• [Task directions]: Return every line of the data below that contains the word "Viewport", matching case exactly.

• [Records for processing]:
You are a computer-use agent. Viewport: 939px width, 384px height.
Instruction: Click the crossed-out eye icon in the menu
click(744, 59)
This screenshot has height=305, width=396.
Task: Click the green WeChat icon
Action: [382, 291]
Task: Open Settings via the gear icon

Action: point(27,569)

---

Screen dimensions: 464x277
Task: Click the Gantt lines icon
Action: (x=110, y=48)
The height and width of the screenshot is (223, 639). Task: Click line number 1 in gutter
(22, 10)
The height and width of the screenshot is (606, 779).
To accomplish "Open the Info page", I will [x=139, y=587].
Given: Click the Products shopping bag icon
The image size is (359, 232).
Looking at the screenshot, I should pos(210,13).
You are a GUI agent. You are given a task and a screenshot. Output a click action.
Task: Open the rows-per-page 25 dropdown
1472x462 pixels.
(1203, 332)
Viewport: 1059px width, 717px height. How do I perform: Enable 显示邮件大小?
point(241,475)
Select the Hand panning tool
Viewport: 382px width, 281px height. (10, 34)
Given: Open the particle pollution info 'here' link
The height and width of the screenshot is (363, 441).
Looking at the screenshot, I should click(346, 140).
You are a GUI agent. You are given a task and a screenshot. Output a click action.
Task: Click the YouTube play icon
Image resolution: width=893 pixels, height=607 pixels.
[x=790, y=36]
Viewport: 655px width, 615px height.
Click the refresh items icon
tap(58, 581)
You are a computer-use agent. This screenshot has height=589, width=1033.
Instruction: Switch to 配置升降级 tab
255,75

• [Full output]:
You are a computer-use agent. Viewport: 939px width, 384px height.
Viewport: 1059px width, 717px height. How do I perform: Enable 显示邮件大小?
Viewport: 382px width, 281px height. (10, 34)
Viewport: 655px width, 615px height.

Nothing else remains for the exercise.